# Julia Multithreading Gotchas

This notebook compiles a list of example code to illustrate Julia's [multithreading](https://docs.julialang.org/en/v1/manual/multi-threading/) feature. We focus on "performance gotchas" which are not well-documented (as of 2020). Note multithreading parallelism is different than Julia's [distributed parallelism](https://docs.julialang.org/en/v1/stdlib/Distributed/) in that the former always assume all data are present on a single computer. 

In [1]:
using Random
using BenchmarkTools
using LinearAlgebra

## How to access multithreading feature

Before starting Julia (REPL or notebook), type 

    `export JULIA_NUM_THREADS=8`

then verify you indeed have multiple active threads:

In [2]:
Threads.nthreads()

8

## Gotcha 1: Race Conditions - Wrong Answers!

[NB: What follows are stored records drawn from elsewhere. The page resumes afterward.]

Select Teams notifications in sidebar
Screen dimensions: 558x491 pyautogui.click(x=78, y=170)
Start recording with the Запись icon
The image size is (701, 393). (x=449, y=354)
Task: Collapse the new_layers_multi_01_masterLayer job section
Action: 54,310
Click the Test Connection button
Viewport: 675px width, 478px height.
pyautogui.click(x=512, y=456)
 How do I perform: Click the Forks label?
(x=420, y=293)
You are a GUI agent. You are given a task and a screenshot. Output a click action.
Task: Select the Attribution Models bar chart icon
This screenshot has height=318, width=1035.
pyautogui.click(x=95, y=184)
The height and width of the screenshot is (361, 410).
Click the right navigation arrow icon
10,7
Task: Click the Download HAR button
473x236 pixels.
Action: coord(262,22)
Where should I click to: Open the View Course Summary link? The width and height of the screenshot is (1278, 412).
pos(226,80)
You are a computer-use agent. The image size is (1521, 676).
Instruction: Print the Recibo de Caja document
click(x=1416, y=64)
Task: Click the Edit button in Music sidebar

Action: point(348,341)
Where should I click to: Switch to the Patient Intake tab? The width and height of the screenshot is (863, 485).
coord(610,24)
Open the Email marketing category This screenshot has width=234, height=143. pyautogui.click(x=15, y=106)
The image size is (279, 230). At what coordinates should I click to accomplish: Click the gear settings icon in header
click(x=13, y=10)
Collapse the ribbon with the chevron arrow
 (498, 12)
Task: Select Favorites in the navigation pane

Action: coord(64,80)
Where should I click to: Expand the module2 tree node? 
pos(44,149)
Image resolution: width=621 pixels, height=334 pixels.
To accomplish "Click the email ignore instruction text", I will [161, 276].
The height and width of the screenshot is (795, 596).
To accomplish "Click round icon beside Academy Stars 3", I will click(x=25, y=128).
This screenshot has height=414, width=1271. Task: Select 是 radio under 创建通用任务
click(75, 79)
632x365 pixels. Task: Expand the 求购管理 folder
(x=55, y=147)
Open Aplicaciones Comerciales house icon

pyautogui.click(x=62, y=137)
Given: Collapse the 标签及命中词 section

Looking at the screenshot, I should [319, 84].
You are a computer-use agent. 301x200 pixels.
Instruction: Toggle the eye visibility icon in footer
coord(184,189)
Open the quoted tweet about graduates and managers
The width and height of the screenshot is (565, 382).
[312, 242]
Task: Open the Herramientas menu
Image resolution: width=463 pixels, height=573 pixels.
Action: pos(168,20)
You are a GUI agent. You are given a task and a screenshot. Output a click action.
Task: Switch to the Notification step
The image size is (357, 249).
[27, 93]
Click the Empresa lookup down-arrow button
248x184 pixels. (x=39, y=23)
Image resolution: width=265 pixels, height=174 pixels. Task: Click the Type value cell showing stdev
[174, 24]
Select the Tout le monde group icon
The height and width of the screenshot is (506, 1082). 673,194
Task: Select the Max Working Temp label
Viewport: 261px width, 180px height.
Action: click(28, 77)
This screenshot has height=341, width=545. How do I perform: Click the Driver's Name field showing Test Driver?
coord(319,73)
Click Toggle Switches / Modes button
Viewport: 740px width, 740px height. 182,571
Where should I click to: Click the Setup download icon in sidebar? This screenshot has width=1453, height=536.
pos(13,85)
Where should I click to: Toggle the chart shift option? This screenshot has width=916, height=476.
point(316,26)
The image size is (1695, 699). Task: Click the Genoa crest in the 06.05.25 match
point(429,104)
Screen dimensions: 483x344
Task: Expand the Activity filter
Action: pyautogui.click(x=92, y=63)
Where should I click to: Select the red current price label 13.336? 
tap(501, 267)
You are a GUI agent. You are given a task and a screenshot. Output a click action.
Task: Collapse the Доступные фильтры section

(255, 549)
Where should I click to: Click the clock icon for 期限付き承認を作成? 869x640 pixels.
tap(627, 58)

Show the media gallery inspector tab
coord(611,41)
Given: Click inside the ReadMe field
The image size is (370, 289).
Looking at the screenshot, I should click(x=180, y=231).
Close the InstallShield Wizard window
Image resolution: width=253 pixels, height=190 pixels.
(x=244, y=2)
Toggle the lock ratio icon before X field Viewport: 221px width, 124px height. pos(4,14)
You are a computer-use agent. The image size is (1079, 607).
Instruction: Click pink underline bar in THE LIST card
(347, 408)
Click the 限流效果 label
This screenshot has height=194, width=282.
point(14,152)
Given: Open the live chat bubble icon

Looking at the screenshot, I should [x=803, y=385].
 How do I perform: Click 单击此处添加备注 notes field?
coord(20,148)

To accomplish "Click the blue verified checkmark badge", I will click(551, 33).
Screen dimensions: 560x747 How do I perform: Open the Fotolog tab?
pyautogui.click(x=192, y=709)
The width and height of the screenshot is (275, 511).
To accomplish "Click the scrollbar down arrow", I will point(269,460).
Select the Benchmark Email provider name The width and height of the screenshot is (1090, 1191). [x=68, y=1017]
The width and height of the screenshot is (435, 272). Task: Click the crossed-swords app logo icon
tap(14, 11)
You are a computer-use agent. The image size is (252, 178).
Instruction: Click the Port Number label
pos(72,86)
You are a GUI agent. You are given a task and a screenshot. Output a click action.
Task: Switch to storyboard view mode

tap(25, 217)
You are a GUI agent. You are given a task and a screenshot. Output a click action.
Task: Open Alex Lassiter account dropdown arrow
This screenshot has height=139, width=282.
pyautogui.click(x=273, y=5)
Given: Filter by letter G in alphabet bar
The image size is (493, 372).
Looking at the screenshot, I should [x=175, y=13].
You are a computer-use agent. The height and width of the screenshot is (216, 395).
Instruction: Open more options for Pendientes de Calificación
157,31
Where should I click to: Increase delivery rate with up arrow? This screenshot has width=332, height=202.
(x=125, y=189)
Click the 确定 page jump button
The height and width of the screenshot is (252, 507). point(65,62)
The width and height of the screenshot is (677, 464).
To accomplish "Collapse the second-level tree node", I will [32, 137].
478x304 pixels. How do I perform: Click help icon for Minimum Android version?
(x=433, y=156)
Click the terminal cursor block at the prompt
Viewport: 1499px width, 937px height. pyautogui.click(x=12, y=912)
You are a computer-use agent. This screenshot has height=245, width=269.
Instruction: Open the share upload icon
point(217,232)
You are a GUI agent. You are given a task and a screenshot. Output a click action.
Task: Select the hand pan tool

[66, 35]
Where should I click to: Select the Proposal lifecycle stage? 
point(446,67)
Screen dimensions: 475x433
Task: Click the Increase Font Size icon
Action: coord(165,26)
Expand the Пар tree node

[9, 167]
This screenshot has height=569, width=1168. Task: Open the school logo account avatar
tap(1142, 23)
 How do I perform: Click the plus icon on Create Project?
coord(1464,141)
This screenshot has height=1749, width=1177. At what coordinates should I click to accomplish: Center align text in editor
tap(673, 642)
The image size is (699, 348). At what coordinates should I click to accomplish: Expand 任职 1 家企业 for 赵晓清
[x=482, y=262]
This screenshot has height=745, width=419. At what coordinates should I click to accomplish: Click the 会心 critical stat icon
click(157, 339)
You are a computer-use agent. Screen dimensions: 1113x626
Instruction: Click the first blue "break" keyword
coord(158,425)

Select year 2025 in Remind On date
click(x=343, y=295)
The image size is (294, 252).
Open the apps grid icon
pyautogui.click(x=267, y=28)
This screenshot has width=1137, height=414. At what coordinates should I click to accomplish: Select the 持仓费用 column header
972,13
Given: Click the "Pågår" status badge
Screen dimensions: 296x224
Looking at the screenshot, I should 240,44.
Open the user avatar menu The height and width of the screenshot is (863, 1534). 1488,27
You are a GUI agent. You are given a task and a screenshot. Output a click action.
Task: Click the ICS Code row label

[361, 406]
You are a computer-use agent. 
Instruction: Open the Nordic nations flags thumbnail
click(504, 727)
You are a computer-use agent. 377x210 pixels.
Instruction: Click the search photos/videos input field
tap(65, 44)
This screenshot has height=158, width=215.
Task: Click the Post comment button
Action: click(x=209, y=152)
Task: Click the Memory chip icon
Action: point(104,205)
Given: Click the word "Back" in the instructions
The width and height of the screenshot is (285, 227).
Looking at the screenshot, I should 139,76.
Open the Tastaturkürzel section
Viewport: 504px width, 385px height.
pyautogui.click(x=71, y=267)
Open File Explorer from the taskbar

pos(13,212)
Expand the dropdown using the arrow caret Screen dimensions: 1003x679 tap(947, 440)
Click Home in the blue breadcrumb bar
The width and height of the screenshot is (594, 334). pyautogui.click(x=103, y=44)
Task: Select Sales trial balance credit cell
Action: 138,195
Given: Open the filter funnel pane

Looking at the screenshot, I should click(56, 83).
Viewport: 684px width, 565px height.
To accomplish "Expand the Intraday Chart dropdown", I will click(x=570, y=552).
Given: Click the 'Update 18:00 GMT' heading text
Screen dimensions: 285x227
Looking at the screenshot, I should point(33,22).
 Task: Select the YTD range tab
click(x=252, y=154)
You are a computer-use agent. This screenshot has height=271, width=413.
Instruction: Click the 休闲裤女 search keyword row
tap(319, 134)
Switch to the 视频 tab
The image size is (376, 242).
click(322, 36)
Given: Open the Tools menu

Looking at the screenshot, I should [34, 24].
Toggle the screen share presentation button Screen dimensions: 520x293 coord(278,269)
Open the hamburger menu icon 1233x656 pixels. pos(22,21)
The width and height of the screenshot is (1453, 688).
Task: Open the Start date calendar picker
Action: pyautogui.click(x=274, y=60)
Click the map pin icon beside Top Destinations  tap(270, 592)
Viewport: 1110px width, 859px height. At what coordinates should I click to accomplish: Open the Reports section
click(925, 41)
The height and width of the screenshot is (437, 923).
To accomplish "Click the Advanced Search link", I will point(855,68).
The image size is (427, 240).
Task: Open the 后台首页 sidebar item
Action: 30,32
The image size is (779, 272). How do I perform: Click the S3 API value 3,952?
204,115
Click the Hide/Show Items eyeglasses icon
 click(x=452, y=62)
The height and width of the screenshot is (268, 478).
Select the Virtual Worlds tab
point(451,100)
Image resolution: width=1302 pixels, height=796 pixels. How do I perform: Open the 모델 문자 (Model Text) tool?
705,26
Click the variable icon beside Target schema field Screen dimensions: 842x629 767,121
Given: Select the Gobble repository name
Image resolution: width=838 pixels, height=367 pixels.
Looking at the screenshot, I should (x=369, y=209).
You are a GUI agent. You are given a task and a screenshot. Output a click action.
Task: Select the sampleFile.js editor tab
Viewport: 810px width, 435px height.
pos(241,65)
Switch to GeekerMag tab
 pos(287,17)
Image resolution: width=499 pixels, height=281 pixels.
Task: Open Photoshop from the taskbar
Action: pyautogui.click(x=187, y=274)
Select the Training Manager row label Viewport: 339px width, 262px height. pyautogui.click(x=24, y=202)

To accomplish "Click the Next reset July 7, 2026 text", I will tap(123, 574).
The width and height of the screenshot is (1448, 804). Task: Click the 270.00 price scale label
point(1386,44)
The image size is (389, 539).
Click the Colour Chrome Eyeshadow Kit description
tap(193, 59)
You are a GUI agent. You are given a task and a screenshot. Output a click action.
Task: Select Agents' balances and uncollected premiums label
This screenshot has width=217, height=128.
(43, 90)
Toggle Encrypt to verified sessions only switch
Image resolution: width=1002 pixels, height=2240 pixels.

+ A race condiion is when 2 or more threads modify the same variable simultaneously, giving you the wrong answer. 
+ Julia makes no effort to check if your code is thread-safe
+ There is no good way to debug one!! 

In [12]:
function unsafe_sum(x::AbstractVector)
    s = 0.0
    Threads.@threads for i in eachindex(x)
        s += x[i]
    end
    return s
end

Random.seed!(2020)
x = rand(100000)
@show unsafe_sum(x)
@show unsafe_sum(x);

unsafe_sum(x) = 6559.801414594502
unsafe_sum(x) = 6271.334128542942


Answers don't match! There is a race condition! To debug race conditions, I suggest using [Threads.SpinLock()](https://docs.julialang.org/en/v1/base/multi-threading/#Base.Threads.SpinLock). 

In [11]:
function debug_unsafe_sum(x::AbstractVector)
    s = 0.0
    m = Threads.SpinLock() # mutex object
    Threads.@threads for i in eachindex(x)
        lock(m)
        s += x[i] # surround possible race condition with locks
        unlock(m)
    end
    return s
end

@show debug_unsafe_sum(x)
@show debug_unsafe_sum(x);

debug_unsafe_sum(x) = 49938.49784564638
debug_unsafe_sum(x) = 49938.49784564645


**Conclusion:** `s += x[i]` is causing the race condition! This is obvious: if 2 threads are *simultaneously* updating `s`, only one thread's result will be recorded. Since we have 8 threads, only ~1/8 of all operations are updated and the rest is lost. That's why our `unsafe_sum` returned a value that's about $1/8$ of the correct answer. 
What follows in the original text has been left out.